Jarvi pulled his truck into the station and sprinted toward the child.
“I ran for her, and she was (just off the curb) and I could hear cars rushing by at 50 or 60 miles per hour right behind. It was really scary. I didn’t think my old knees could move that fast.”
Jarvi said that after scooping the child out of the street, he held and calmed the girl who was crying for her mother, then called 911. When he left about 10 minutes later after police officers had arrived, the mother had still not returned, he said.
“I feel bad for the mother,” he said. “She must be a total wreck.

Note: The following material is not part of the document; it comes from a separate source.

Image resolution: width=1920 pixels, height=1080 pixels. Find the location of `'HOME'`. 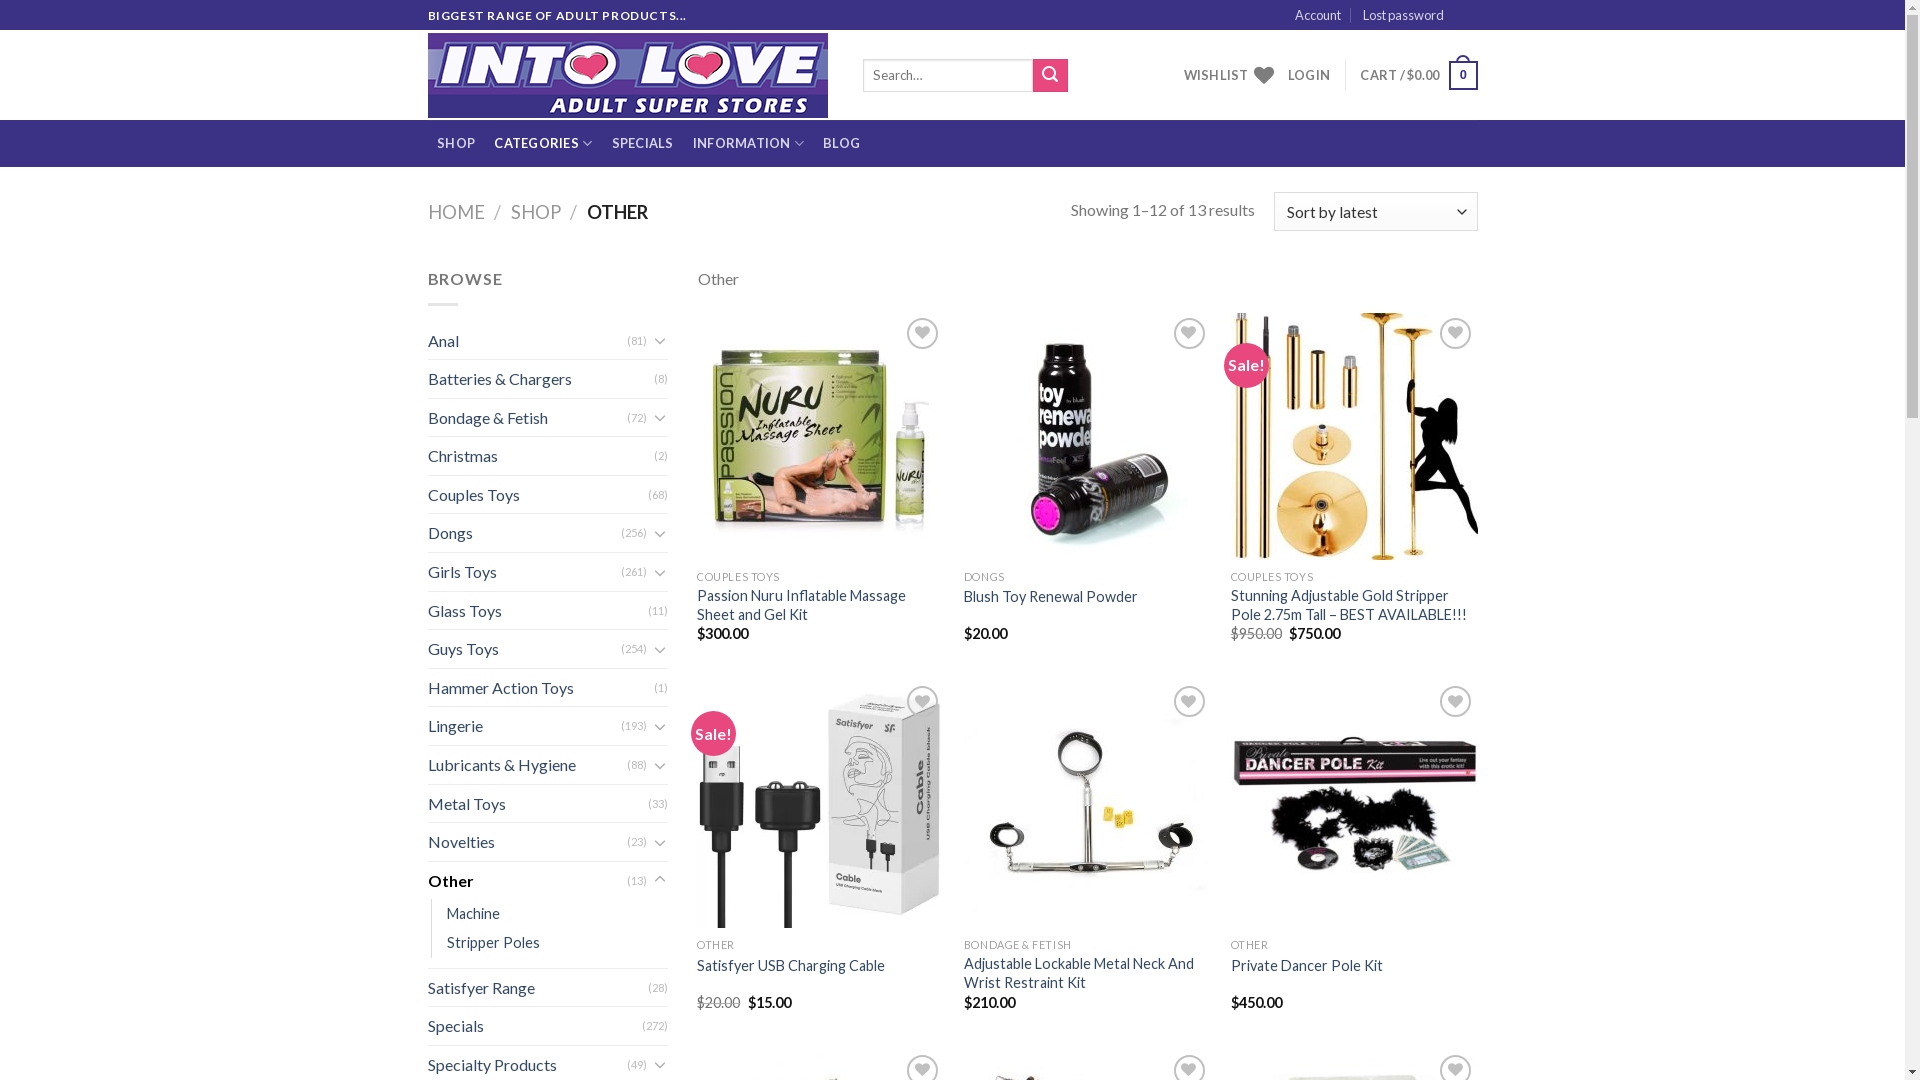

Thank God, the little girl didn’t get hurt.”
That is the same reason American Canyon Police Chief Oscar Ortiz gave for not publicizing the incident on the department’s Facebook page.
“We didn’t want to have this become about vilifying the mom, who is already traumatized,” Ortiz said.

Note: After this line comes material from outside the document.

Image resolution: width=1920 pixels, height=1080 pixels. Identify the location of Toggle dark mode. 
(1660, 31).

Ortiz said he, too, thanks the Almighty, but also Jarvi for his quick thinking and heroic actions.
“I saw the video and it made an impact,” Ortiz said. “The child was running toward the street and Superman Steve jumped into action. It could have really been a terrible tragedy.”
The officers at the scene were also moved, Ortiz said.
“It shook everybody up,” he said. “Even my officers who were there, said, ‘Wow, that could have been bad.’ They called me and said, ‘Chief, you really have to do something for this guy.’”
Jarvi was recognized as a hero at a recent City Council meeting. The city issued a proclamation and present Jarvi with two commemorative coins.
The proclamation, read into the record by Mayor Leon Garcia, noted that Jarvi’s actions at about 12:30 p.m. on Thursday, Jan. 21, likely prevented a terrible tragedy from occurring.
Ortiz, who is also a father, said he knows children can surprise you with their “amazing escape skills” and doesn’t fault the child’s mother.
But, he isn’t convinced that Jarvi was there simply by chance, either.
“I think there was a reason Steve was in the right place at the right time,” he said. “I think some things like this aren’t accidents.”